PIB vai crescer 5,2% com reação maior nos serviços, indica FGV Ibre

A indústria não deve ser mais o motor do crescimento, mas outros setores vão preencher esse espaço, na avaliação do Instituto Brasileiro de Economia da Fundação Getulio Vargas (FGV Ibre). Devido à melhora da pandemia no país, que traz uma visão mais positiva sobre os serviços, a equipe de conjuntura do FGV Ibre elevou a estimativa para a expansão do Produto Interno Bruto (PIB) em 2021, de 4,8% a 5,2%. A projeção de alta de 0,1% entre o primeiro e o segundo trimestres, feito o ajuste sazonal, foi mantida. A composição esperada para a recuperação, no entanto, agora tem participação maior do setor terciário, aponta a entidade na edição de julho do Boletim Macro, antecipada ao Valor.

Na abertura do boletim, Armando Castelar, coordenador de Economia Aplicada do FGV Ibre, e Silvia Matos, coordenadora técnica do documento, afirmam que a economia está em um novo ciclo de “moderado otimismo” no início do segundo semestre, temperado por dúvidas sobre a extensão da retomada e a velocidade com que gargalos pré-pandemia vão voltar a se manifestar. À medida que o surto de covid-19 seja controlado, deve haver reabertura mais ampla da economia, apontam Castelar e Silvia, com retirada gradual de restrições à circulação. Esse processo vai intensificar a reação do mercado de trabalho, avaliam. Do lado negativo, eles ponderam que “os efeitos devastadores” da crise, como o endividamento maior, tendem a limitar a alta do consumo, ao mesmo tempo em que a indústria não terá mais desempenho tão exuberante. Depois de subir 1,6% no último trimestre de 2020 e 0,7% nos primeiros três meses de 2021, o FGV Ibre estima que o PIB industrial recuou 1,8% de abril a junho. O único subsetor com comportamento positivo no período deve ser o extrativo mineral, com aumento de 2,5%. Já a indústria de transformação deve encolher 2,1%, e a de construção, 0,7%.

Mesmo com o percentual de empresas do setor que relata estoques insuficientes ainda acima da média histórica anterior à pandemia, a atividade industrial deve diminuir no curto prazo, devido à alta nos custos de produção e à falta de alguns insumos, avaliam Silvia e as pesquisadoras Marina Garrido e Mayara Santiago na seção de atividade econômica do boletim. Na média do ano, a expectativa é que o PIB industrial cresça 4,8%. Para o FGV Ibre, a dificuldade na obtenção insumos e matérias-primas não deve ser solucionada tão cedo. Dentro da Sondagem da Indústria da Transformação de junho, a soma da parcela de empresários que afirmou que a situação só deve se normalizar em 2022 e que não consegue prever normalização atingiu 43,3%. Mais da metade das empresas industriais (52,4%) apontou que seguiu enfrentando problemas de escassez de insumos no mês passado, o que relacionam à falta do produto, tanto no mercado interno quanto externo, ou ao aumento dos preços lá fora.

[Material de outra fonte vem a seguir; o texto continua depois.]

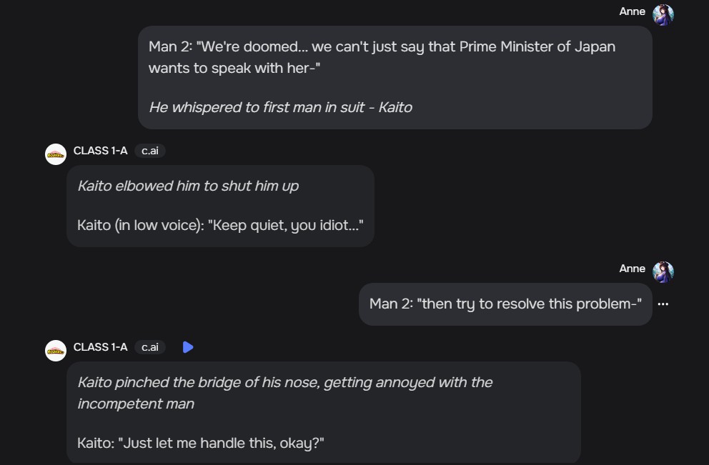Click the italic line "Kaito elbowed him to shut him up"
The image size is (709, 465).
coord(188,186)
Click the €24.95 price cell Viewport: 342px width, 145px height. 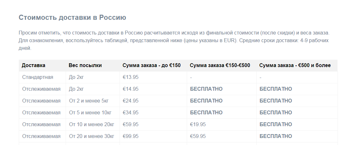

Além desse choque de oferta, a volta do consumo a padrões mais próximos do período pré-pandêmico – com as pessoas saindo mais às ruas e demandando mais serviços em detrimento de bens -, é outro fator que deve moderar o ritmo da produção industrial, acrescenta Silvia. “Não temos mais um cenário tão favorável para a indústria e o comércio, mas o setor de serviços, apesar de diferenças entre segmentos, está mostrando recuperação e deve continuar”, afirma ela. Nos cálculos do FGV Ibre, o PIB dos serviços subiu 0,9% nos três meses terminados em junho, e vai terminar 2021 com avanço de 5%, após ter caído 4,5% no ano passado. Segundo a coordenadora do boletim, o segundo trimestre ainda deve ser de fraqueza dos serviços públicos, mas a parte de educação e saúde privadas já estão relativamente normalizadas, e a tendência é que esse movimento ganhe fôlego na segunda metade do ano. “Com a vacinação e a abertura da economia, a prestação de serviços públicos vai se normalizar”.

O reaquecimento nos serviços deve levar a uma recomposição de preços no setor, num contexto de inflação já pressionada. Na seção de inflação do boletim, o pesquisador André Braz estima que o Índice Nacional de Preços ao Consumidor Amplo (IPCA) vai subir 7,2% em 2021 – bastante acima do teto da meta, de 5,25%, e da projeção do consenso de mercado, atualmente em 6,3%. “Hoje acho que a inflação do ano está mais para 7% do que 6,5%, infelizmente”, diz Silvia.